Circular micrometer, or Ring micrometer, a metallic ring fixed in the focus of the object glass of a telescope, and used to determine differences of right ascension and declination between stars by observations of the times at which the stars cross the inner or outer periphery of the ring.
Double image micrometer, a micrometer in which two images of an object are formed in the field, usually by the two halves of a bisected lens which are movable along their line of section by a screw, and distances are determined by the number of screw revolutions necessary to bring the points to be measured into optical coincidence. When the two images are formed by a bisected object glass, it is called a divided-object-glass micrometer, and when the instrument is large and equatorially mounted, it is known as a heliometer.

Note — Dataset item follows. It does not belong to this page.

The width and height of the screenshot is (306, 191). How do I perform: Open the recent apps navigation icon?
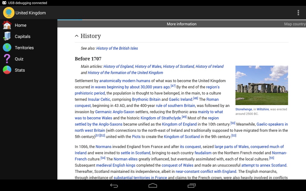click(192, 186)
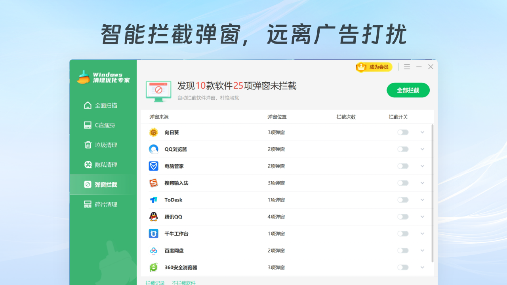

Double refraction micrometer, a species of double image micrometer, in which the two images are formed by the double refraction of rock crystal.
Filar micrometer, or Bifilar micrometer. See under Bifilar.
Micrometer caliper or Micrometer gauge (Mech.), a caliper or gauge with a micrometer screw, for measuring dimensions with great accuracy.
Micrometer head, the head of a micrometer screw.
Micrometer microscope, a compound microscope combined with a filar micrometer, used chiefly for reading and subdividing the divisions of large astronomical and geodetical instruments.
Micrometer screw, a screw with a graduated head used in some forms of micrometers; turning the head one full revolution advances the position of the tip of the screw only by a little.
Position micrometer. See under Position.
Scale micrometer, or Linear micrometer, a minute and very delicately graduated scale of equal parts used in the field of a telescope or microscope, for measuring distances by direct comparison.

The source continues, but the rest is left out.